Text under study:
The mass discrepancy (as in Figure 10) as a function of radius in observed spiral galaxies. The curves for individual galaxies (lines) are color-coded by their characteristic baryonic surface density (as in Figure 5). In order to be completely empirical and fully independent of any assumption such as maximum disk, stellar masses have been estimated with population synthesis models [42]. The amplitude of the mass discrepancy is initially small in high-surface-density galaxies, and grows only slowly at large radii. As the baryonic surface densities of galaxies decline, the mass discrepancy becomes more severe and appears at smaller radii. This trend confirms one of the predictions of Milgrom’s law [294].

Figure 15
figure 15

The shapes of observed rotation curves depend on baryonic surface density (color coding as per Figure 14). High-surface-density galaxies have rotation curves that rise steeply then become flat, or even fall somewhat to the asymptotic flat velocity. Low-surface-density galaxies have rotation curves that rise slowly to the asymptotic flat velocity. This trend confirms one of the predictions of Milgrom’s law [294].

Figure 16
figure 16

Centripetal acceleration as a function of radius and surface density (color coding as per Figure 14). The critical acceleration a0 is denoted by the dotted line. Milgrom’s formula predicts that acceleration should decline with baryonic surface density, as observed. Moreover, high-surface-density galaxies transition from the Newtonian regime at small radii to the weak-field regime at large radii, whereas low-surface-density galaxies fall entirely in the regime of low acceleration a < a0, as anticipated by Milgrom [294].

As a conclusion, all the apparently independent roles that the characteristic acceleration a0 plays in the unpredicted observations of Section 4.3 (see end of Section 4.3.3 for a summary), as well as Renzo’s rule (Section 4.3.4), have been elegantly unified by the single law proposed by Milgrom [293] in 1983 as a unique scaling relation between the gravitational field generated by observed baryons and the total observed gravitational force in galaxies.

Exercise: Copy the part of the galaxy rotation text starting at "As a conclusion, all" and ending at "force in galaxies.", word for word.

Supplied data:
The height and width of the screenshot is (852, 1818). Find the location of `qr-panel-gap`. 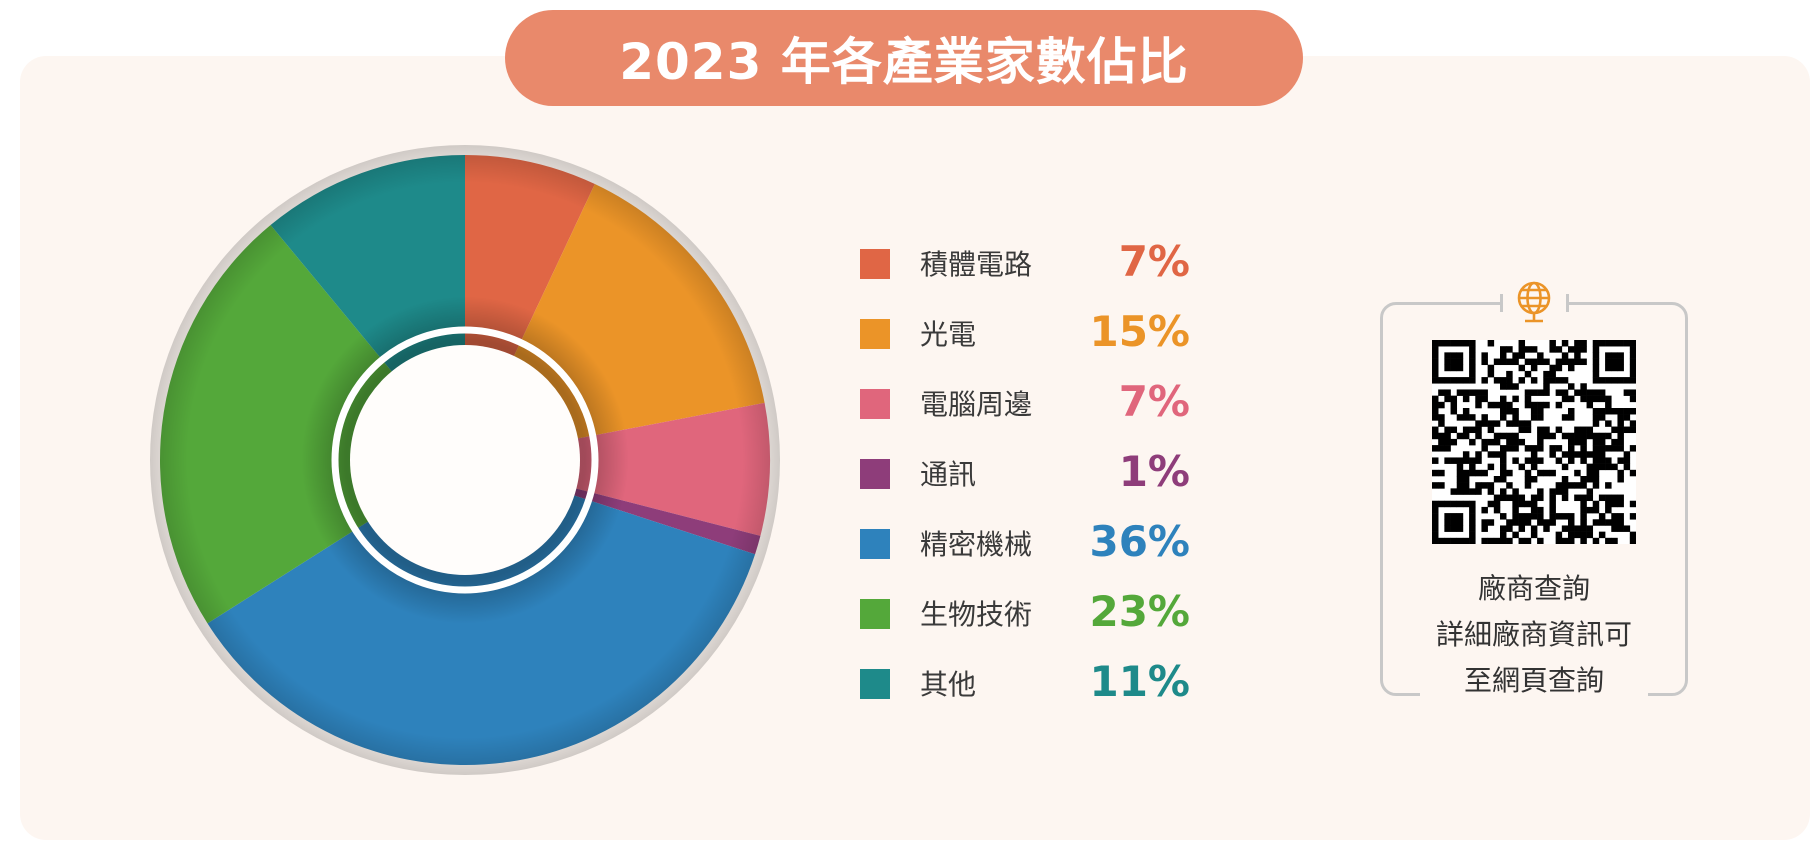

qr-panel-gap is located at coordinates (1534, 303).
==
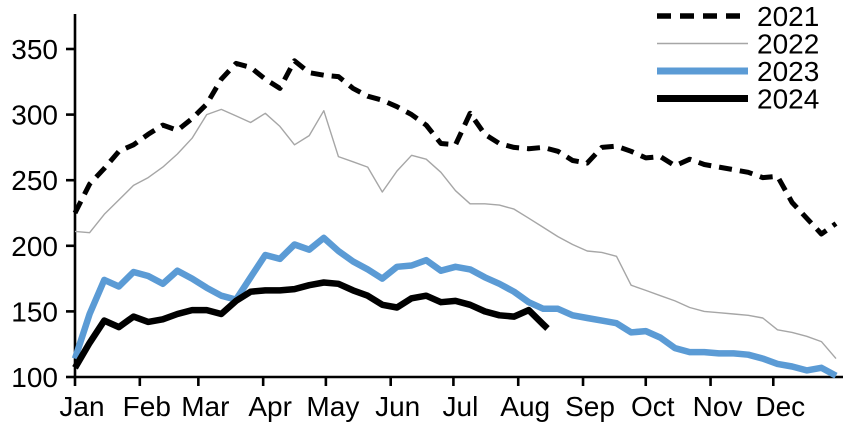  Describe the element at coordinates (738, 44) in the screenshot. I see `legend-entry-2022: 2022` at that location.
==
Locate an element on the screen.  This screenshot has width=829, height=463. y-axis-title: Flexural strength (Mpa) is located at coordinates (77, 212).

Response to this task:
As a conclusion, all the apparently independent roles that the characteristic acceleration a0 plays in the unpredicted observations of Section 4.3 (see end of Section 4.3.3 for a summary), as well as Renzo’s rule (Section 4.3.4), have been elegantly unified by the single law proposed by Milgrom [293] in 1983 as a unique scaling relation between the gravitational field generated by observed baryons and the total observed gravitational force in galaxies.